Saved data entries
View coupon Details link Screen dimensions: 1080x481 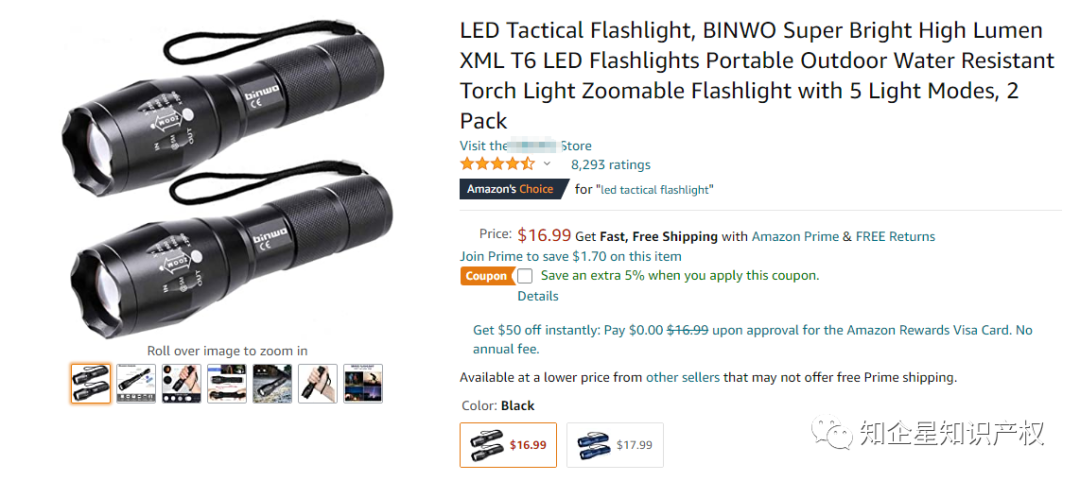[x=538, y=296]
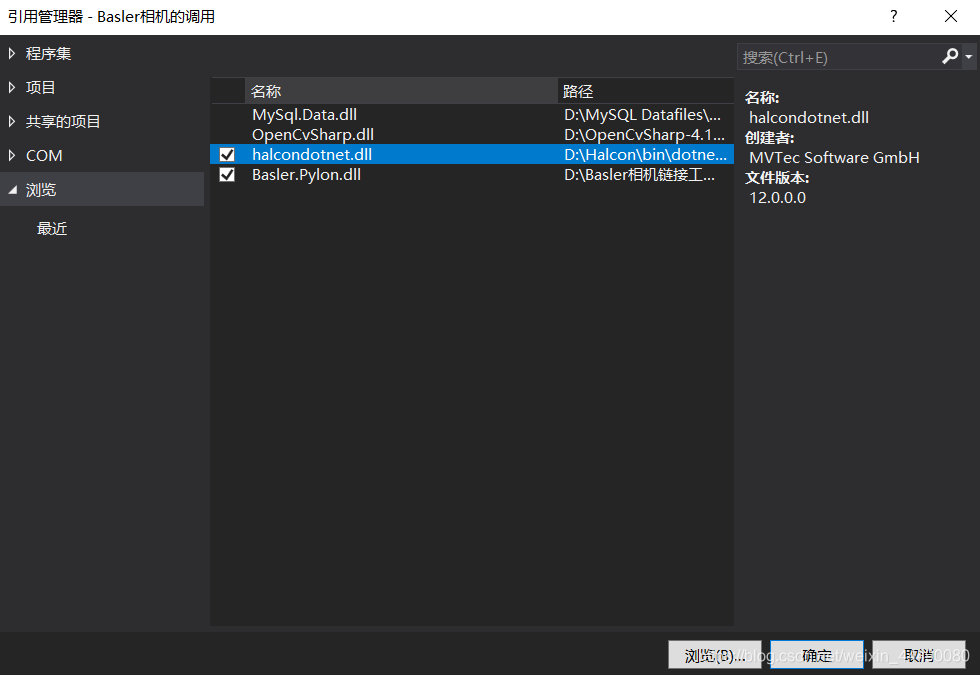Image resolution: width=980 pixels, height=675 pixels.
Task: Uncheck the Basler.Pylon.dll checkbox
Action: pyautogui.click(x=227, y=174)
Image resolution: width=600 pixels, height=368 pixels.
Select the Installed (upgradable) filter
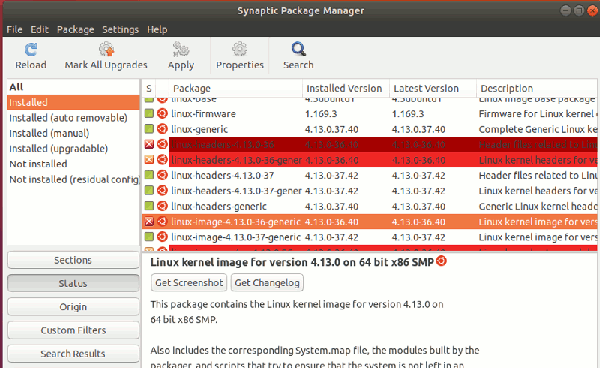(59, 148)
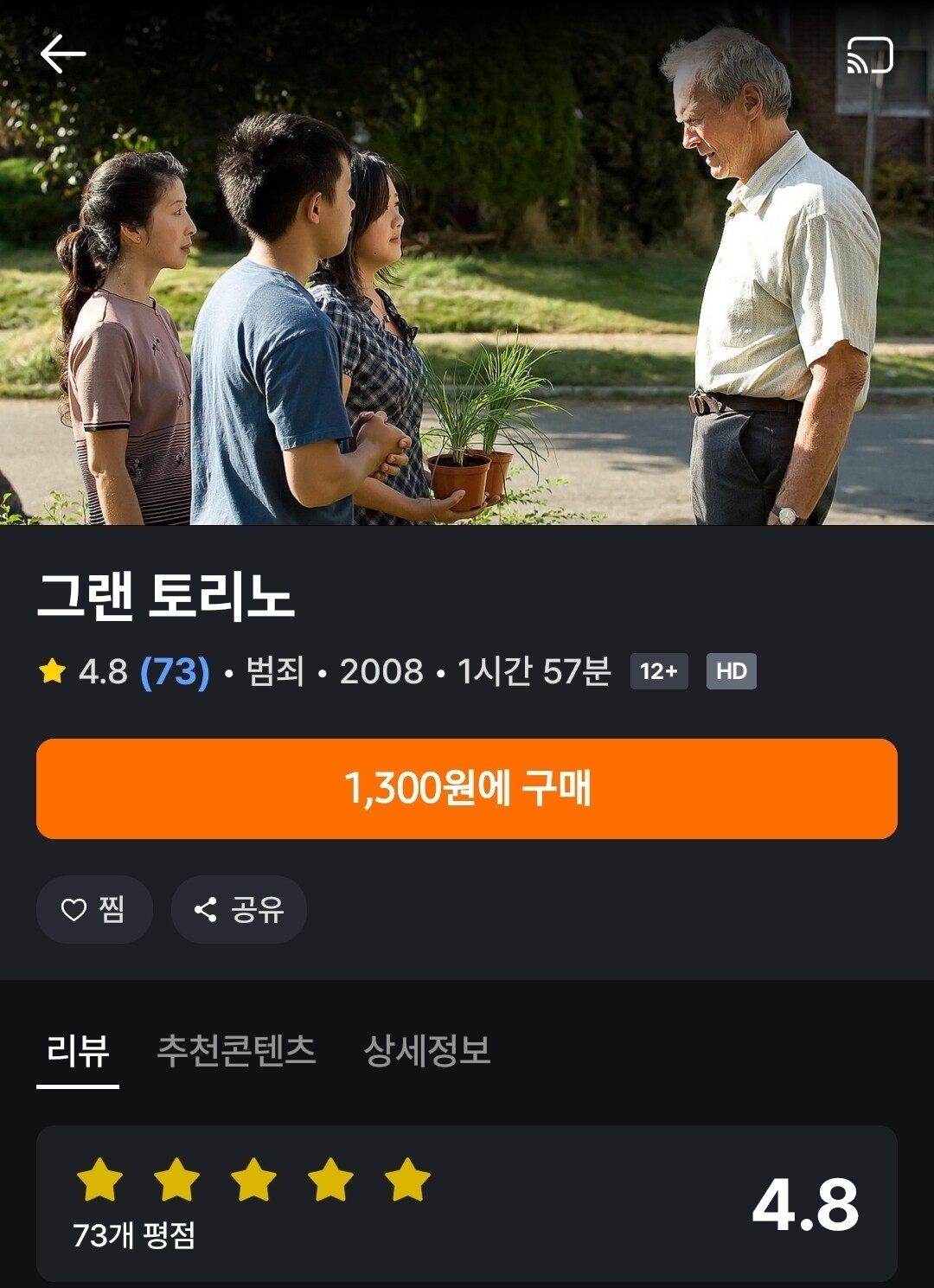Screen dimensions: 934x1288
Task: Tap the 그랜 토리노 title text
Action: 166,596
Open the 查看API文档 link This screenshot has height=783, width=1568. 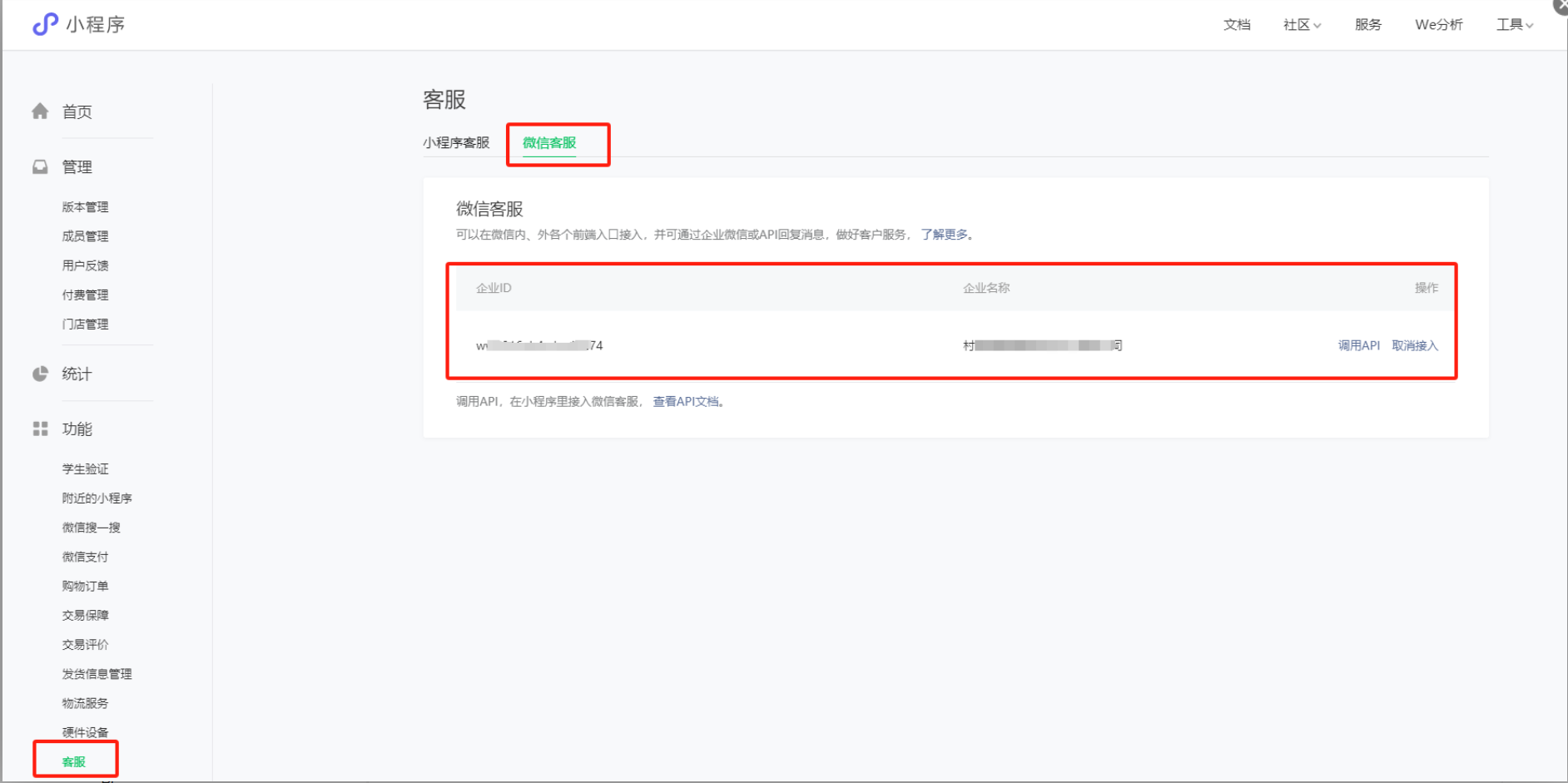(686, 402)
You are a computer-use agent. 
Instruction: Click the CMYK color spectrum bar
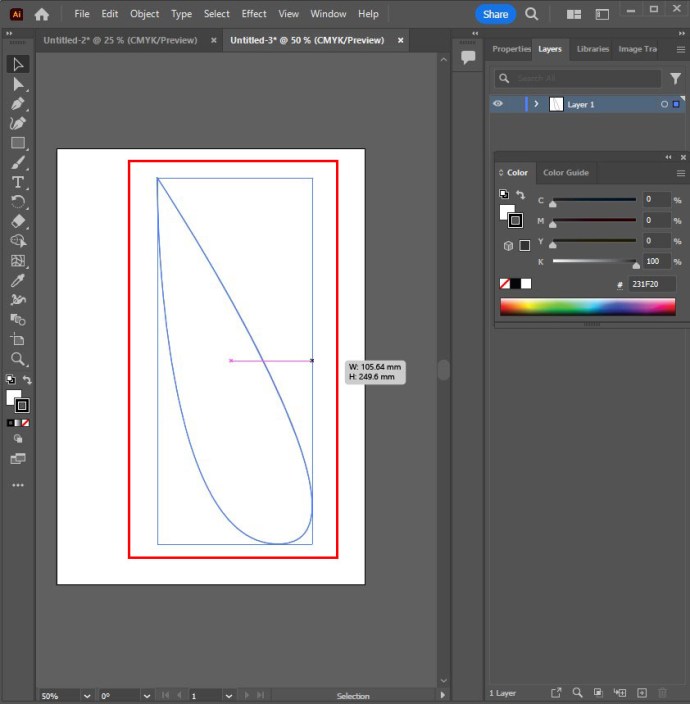(587, 307)
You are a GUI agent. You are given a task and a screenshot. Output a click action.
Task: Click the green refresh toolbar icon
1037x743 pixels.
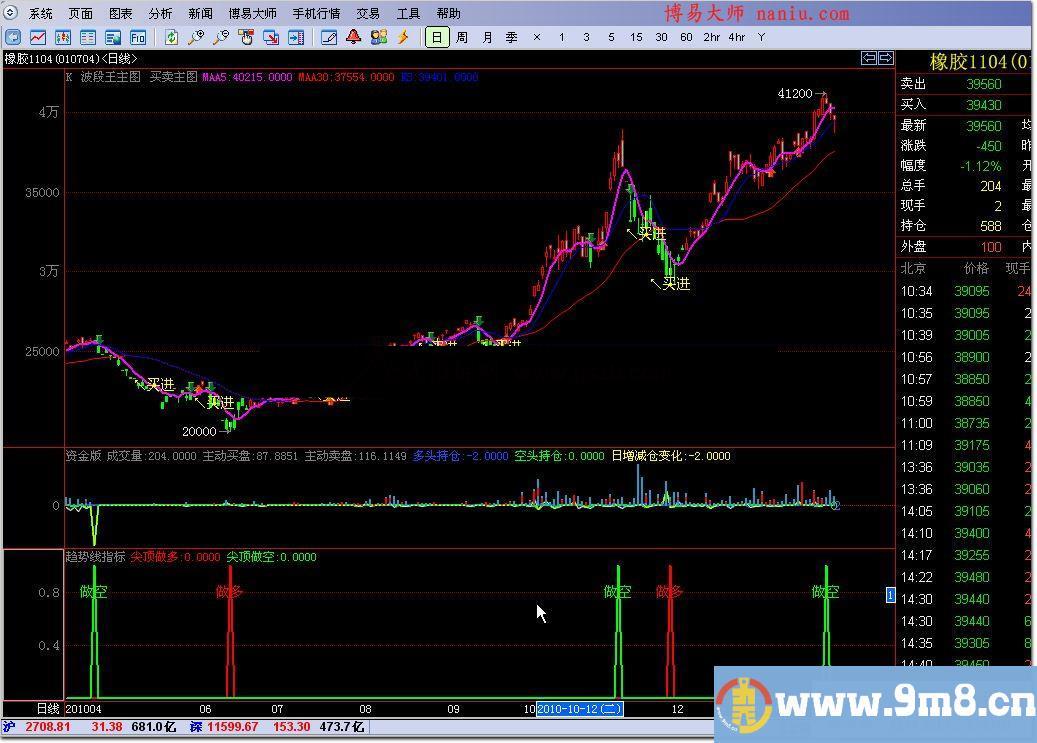(x=172, y=37)
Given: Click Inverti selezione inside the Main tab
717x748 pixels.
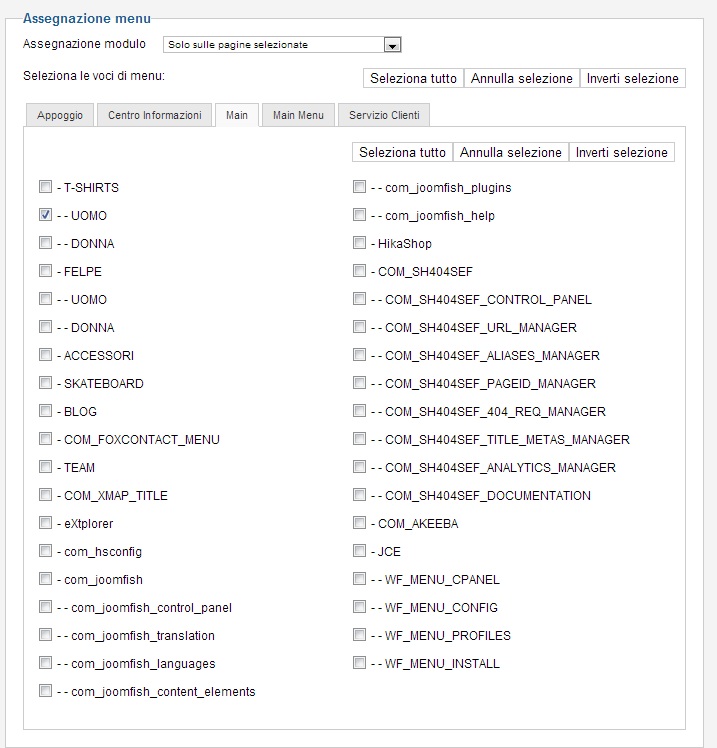Looking at the screenshot, I should pos(621,153).
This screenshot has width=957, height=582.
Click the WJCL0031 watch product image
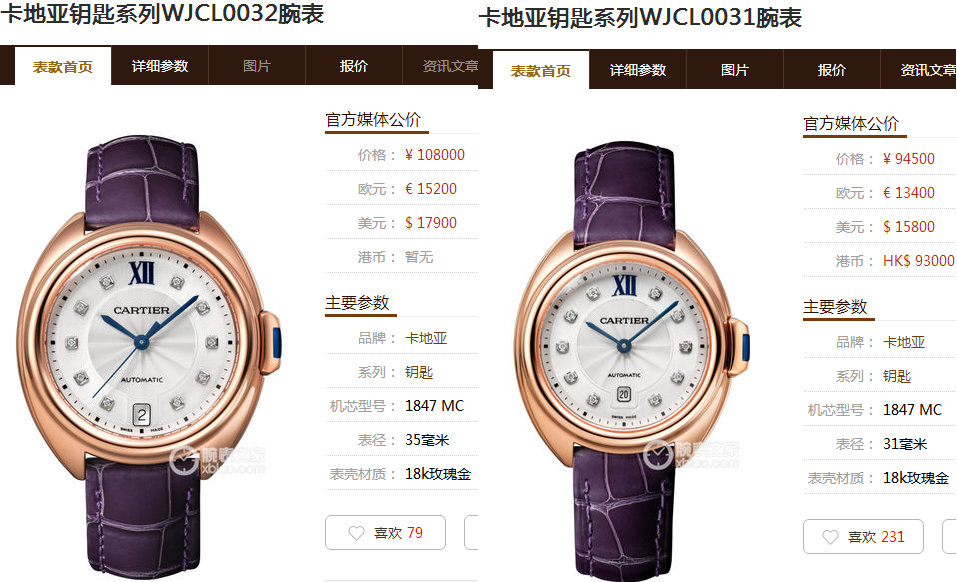click(632, 360)
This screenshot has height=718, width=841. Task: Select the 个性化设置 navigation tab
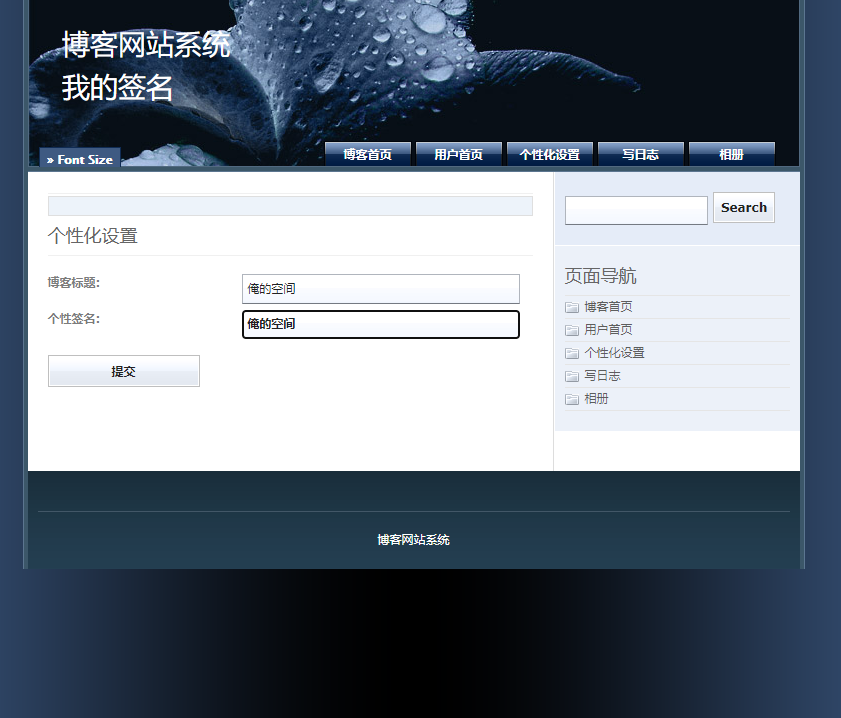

## [Problem details]
Indicate the number of lines in the data above that contain the string "agent", without any additional text.

## [Answer to the exercise]
2